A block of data
** Begin **

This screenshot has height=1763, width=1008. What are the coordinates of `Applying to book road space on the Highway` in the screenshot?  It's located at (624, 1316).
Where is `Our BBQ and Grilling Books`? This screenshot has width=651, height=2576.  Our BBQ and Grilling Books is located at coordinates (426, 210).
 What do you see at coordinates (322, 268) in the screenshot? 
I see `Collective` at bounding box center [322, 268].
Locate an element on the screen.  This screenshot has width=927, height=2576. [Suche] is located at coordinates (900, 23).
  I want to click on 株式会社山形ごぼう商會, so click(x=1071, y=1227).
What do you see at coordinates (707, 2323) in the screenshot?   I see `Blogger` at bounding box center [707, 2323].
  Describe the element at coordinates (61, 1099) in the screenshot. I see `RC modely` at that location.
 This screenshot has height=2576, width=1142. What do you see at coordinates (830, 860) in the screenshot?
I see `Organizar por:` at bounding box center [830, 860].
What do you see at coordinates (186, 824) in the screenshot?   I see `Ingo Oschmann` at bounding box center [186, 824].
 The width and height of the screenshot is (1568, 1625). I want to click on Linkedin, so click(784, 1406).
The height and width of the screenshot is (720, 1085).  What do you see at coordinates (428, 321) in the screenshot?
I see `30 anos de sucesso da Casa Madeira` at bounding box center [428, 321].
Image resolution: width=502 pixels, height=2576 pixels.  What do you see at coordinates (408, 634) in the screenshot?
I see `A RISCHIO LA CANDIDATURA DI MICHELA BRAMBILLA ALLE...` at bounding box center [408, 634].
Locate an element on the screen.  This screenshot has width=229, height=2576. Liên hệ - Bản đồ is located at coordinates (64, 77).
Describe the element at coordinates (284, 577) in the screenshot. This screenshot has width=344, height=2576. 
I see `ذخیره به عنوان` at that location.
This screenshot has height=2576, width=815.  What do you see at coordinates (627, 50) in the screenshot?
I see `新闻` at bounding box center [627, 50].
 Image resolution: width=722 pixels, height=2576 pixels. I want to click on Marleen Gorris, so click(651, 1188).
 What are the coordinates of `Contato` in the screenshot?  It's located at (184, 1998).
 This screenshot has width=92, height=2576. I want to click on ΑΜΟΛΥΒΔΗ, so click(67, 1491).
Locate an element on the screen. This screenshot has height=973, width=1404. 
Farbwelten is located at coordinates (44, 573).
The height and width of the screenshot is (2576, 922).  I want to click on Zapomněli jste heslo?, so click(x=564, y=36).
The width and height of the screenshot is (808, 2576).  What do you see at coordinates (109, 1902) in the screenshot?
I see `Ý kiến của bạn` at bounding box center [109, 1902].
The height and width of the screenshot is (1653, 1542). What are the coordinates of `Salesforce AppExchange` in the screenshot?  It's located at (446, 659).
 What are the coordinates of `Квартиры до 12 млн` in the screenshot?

** End **

** What the exercise asks **
Copy out all of the records above word for word.

** Task solution **
This screenshot has height=1763, width=1008. What are the coordinates of `Applying to book road space on the Highway` in the screenshot?  It's located at (624, 1316).
Where is `Our BBQ and Grilling Books`? This screenshot has width=651, height=2576.  Our BBQ and Grilling Books is located at coordinates (426, 210).
 What do you see at coordinates (322, 268) in the screenshot? 
I see `Collective` at bounding box center [322, 268].
Locate an element on the screen.  This screenshot has width=927, height=2576. [Suche] is located at coordinates (900, 23).
  I want to click on 株式会社山形ごぼう商會, so click(x=1071, y=1227).
What do you see at coordinates (707, 2323) in the screenshot?   I see `Blogger` at bounding box center [707, 2323].
  Describe the element at coordinates (61, 1099) in the screenshot. I see `RC modely` at that location.
 This screenshot has height=2576, width=1142. What do you see at coordinates (830, 860) in the screenshot?
I see `Organizar por:` at bounding box center [830, 860].
What do you see at coordinates (186, 824) in the screenshot?   I see `Ingo Oschmann` at bounding box center [186, 824].
 The width and height of the screenshot is (1568, 1625). I want to click on Linkedin, so click(784, 1406).
The height and width of the screenshot is (720, 1085).  What do you see at coordinates (428, 321) in the screenshot?
I see `30 anos de sucesso da Casa Madeira` at bounding box center [428, 321].
Image resolution: width=502 pixels, height=2576 pixels.  What do you see at coordinates (408, 634) in the screenshot?
I see `A RISCHIO LA CANDIDATURA DI MICHELA BRAMBILLA ALLE...` at bounding box center [408, 634].
Locate an element on the screen.  This screenshot has width=229, height=2576. Liên hệ - Bản đồ is located at coordinates (64, 77).
Describe the element at coordinates (284, 577) in the screenshot. This screenshot has width=344, height=2576. 
I see `ذخیره به عنوان` at that location.
This screenshot has height=2576, width=815.  What do you see at coordinates (627, 50) in the screenshot?
I see `新闻` at bounding box center [627, 50].
 Image resolution: width=722 pixels, height=2576 pixels. I want to click on Marleen Gorris, so click(651, 1188).
 What are the coordinates of `Contato` in the screenshot?  It's located at (184, 1998).
 This screenshot has width=92, height=2576. I want to click on ΑΜΟΛΥΒΔΗ, so click(67, 1491).
Locate an element on the screen. This screenshot has height=973, width=1404. 
Farbwelten is located at coordinates (44, 573).
The height and width of the screenshot is (2576, 922).  I want to click on Zapomněli jste heslo?, so click(x=564, y=36).
The width and height of the screenshot is (808, 2576).  What do you see at coordinates (109, 1902) in the screenshot?
I see `Ý kiến của bạn` at bounding box center [109, 1902].
The height and width of the screenshot is (1653, 1542). What are the coordinates of `Salesforce AppExchange` in the screenshot?  It's located at (446, 659).
 What are the coordinates of `Квартиры до 12 млн` in the screenshot?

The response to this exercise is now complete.